### Work request
Skip any pictures. Repeat the data exactly, from its first line through the line that holds "Concept Cars (380, 1090)", both included.

### Input data

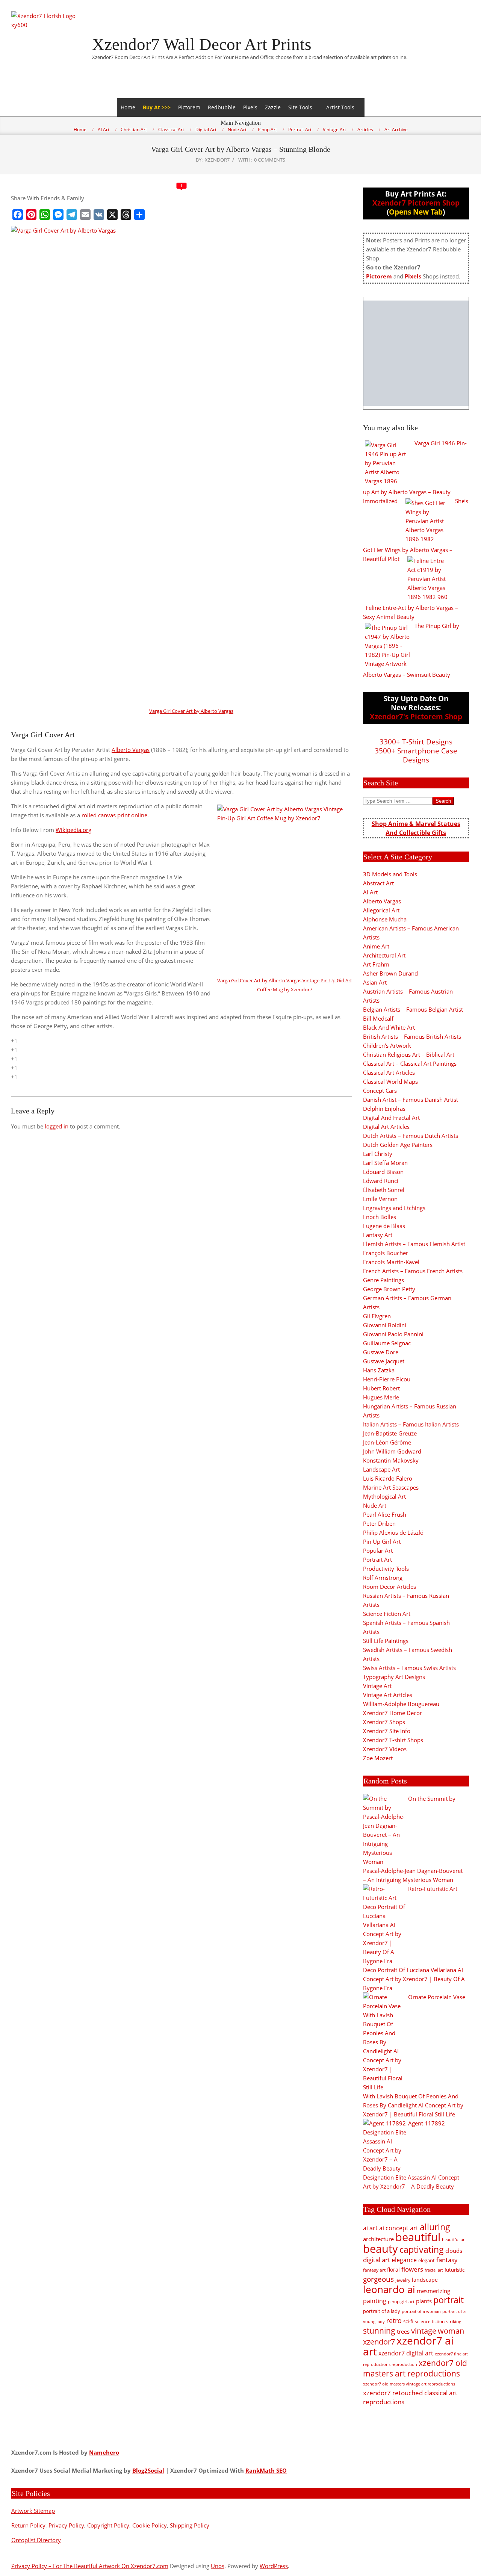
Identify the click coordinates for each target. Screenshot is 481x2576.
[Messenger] (58, 214)
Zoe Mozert (378, 1758)
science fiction (430, 2321)
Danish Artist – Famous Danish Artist (410, 1099)
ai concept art (398, 2228)
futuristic (454, 2270)
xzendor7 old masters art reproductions (415, 2368)
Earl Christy (377, 1153)
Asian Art (375, 982)
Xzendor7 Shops (384, 1722)
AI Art (370, 892)
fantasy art (374, 2270)
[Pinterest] (31, 214)
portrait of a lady (381, 2311)
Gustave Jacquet (383, 1361)
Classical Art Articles (389, 1072)
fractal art (434, 2270)
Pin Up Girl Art (382, 1541)
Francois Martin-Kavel (391, 1262)
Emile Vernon (380, 1199)
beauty (380, 2248)
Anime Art (376, 946)
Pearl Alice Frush (384, 1514)
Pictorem (189, 107)
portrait (448, 2300)
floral (393, 2269)
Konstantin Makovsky (391, 1460)
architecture (378, 2239)
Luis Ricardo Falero (387, 1478)
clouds (453, 2250)
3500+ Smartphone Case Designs (416, 755)
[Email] (85, 214)
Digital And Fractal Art (391, 1117)
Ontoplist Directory (36, 2540)
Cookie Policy (149, 2525)
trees (403, 2331)
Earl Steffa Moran (385, 1162)
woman (451, 2331)
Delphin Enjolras (384, 1108)
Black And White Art (389, 1027)
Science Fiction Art (386, 1613)
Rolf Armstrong (382, 1577)
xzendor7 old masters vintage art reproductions (409, 2384)
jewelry (402, 2280)
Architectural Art (384, 955)
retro (394, 2320)
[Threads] (126, 214)
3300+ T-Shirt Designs (416, 741)
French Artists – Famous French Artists (413, 1271)
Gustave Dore (380, 1352)
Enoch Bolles (379, 1217)
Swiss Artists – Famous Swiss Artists (409, 1667)
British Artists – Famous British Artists (412, 1036)
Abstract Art (378, 883)
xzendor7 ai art (408, 2345)
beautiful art (454, 2239)
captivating (421, 2249)
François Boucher (385, 1253)
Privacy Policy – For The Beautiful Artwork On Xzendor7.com (89, 2566)
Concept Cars (380, 1090)
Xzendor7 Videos (385, 1749)
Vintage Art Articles (387, 1695)
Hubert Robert (381, 1388)
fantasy (447, 2259)
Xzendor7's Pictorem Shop (416, 716)
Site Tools (300, 107)
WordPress (274, 2566)
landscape (425, 2280)
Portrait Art (377, 1559)
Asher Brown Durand (390, 973)
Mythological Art (384, 1496)
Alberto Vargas (131, 749)
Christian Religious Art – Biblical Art (408, 1054)
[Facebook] (17, 214)
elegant (426, 2260)
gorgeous (378, 2279)
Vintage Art (377, 1686)
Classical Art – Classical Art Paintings (410, 1063)
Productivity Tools (386, 1568)
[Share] (139, 214)
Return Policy (28, 2525)
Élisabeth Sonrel (383, 1189)
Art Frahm (376, 964)
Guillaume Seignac (387, 1343)
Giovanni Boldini (384, 1325)
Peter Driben (379, 1523)
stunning (379, 2330)
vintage (423, 2331)
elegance (404, 2260)
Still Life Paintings (385, 1640)
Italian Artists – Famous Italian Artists (411, 1424)
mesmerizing (433, 2291)
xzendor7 (379, 2341)
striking (453, 2321)
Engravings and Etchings (394, 1208)
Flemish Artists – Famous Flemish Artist (414, 1244)
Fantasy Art (377, 1235)
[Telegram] (72, 214)
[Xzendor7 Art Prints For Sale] (416, 353)
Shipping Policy (189, 2525)
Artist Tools (340, 107)
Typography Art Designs (394, 1677)
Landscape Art (381, 1469)
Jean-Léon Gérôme (387, 1442)
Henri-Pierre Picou (386, 1379)
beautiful (417, 2237)
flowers (412, 2269)
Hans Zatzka (379, 1370)
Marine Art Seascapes (391, 1487)
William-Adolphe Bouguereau (401, 1704)
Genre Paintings (383, 1280)
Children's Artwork (387, 1045)
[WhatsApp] (44, 214)
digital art (376, 2259)
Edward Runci (380, 1180)
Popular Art (378, 1550)
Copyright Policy (108, 2525)
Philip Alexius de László (393, 1532)
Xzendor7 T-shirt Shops (393, 1740)
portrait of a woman (421, 2311)
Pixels (250, 107)
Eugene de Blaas (384, 1226)
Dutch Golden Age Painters (398, 1144)
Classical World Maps (390, 1081)
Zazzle (273, 107)
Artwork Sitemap (33, 2510)
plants (424, 2301)
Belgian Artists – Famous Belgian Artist (413, 1009)
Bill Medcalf (378, 1018)
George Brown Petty (389, 1289)
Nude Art (374, 1505)
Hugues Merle (381, 1397)
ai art (370, 2228)
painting (374, 2301)
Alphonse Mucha (385, 919)
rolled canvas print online (114, 815)
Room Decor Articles (389, 1586)
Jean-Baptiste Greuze (390, 1433)
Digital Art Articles (386, 1126)
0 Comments (269, 159)
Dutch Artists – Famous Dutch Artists (410, 1135)
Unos (217, 2566)
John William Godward (392, 1451)
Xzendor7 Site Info (386, 1731)
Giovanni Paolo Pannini (393, 1334)
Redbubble (222, 107)
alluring (435, 2227)
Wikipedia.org (73, 829)
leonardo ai (389, 2289)
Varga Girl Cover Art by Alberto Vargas (191, 711)
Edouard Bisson (383, 1171)
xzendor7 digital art (405, 2353)
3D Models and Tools (390, 874)
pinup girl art (401, 2301)
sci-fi (408, 2321)
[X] (112, 214)
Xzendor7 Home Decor (392, 1713)
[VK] (99, 214)
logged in (56, 1126)
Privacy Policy (66, 2525)
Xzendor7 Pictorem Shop (416, 202)
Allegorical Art (381, 910)
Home (128, 107)
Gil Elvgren (377, 1316)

### Task output
Identify the click coordinates for each target. Screenshot is 481x2576.
[Messenger] (58, 214)
Zoe Mozert (378, 1758)
science fiction (430, 2321)
Danish Artist – Famous Danish Artist (410, 1099)
ai concept art (398, 2228)
futuristic (454, 2270)
xzendor7 old masters art reproductions (415, 2368)
Earl Christy (377, 1153)
Asian Art (375, 982)
Xzendor7 Shops (384, 1722)
AI Art (370, 892)
fantasy art (374, 2270)
[Pinterest] (31, 214)
portrait of a lady (381, 2311)
Gustave Jacquet (383, 1361)
Classical Art Articles (389, 1072)
fractal art (434, 2270)
Pin Up Girl Art (382, 1541)
Francois Martin-Kavel (391, 1262)
Emile Vernon (380, 1199)
beauty (380, 2248)
Anime Art (376, 946)
Pearl Alice Frush (384, 1514)
Pictorem (189, 107)
portrait (448, 2300)
floral (393, 2269)
Konstantin Makovsky (391, 1460)
architecture (378, 2239)
Luis Ricardo Falero (387, 1478)
clouds (453, 2250)
3500+ Smartphone Case Designs (416, 755)
[Email] (85, 214)
Digital And Fractal Art (391, 1117)
Ontoplist Directory (36, 2540)
Cookie Policy (149, 2525)
trees (403, 2331)
Earl Steffa Moran (385, 1162)
woman (451, 2331)
Delphin Enjolras (384, 1108)
Black And White Art (389, 1027)
Science Fiction Art (386, 1613)
Rolf Armstrong (382, 1577)
xzendor7 old masters vintage art reproductions (409, 2384)
jewelry (402, 2280)
Architectural Art (384, 955)
retro (394, 2320)
[Threads] (126, 214)
3300+ T-Shirt Designs (416, 741)
French Artists – Famous French Artists (413, 1271)
Gustave Dore (380, 1352)
Enoch Bolles (379, 1217)
Swiss Artists – Famous Swiss Artists (409, 1667)
British Artists – Famous British Artists (412, 1036)
Abstract Art (378, 883)
xzendor7 ai art (408, 2345)
beautiful art (454, 2239)
captivating (421, 2249)
François Boucher (385, 1253)
Privacy Policy – For The Beautiful Artwork On Xzendor7.com (89, 2566)
Concept Cars (380, 1090)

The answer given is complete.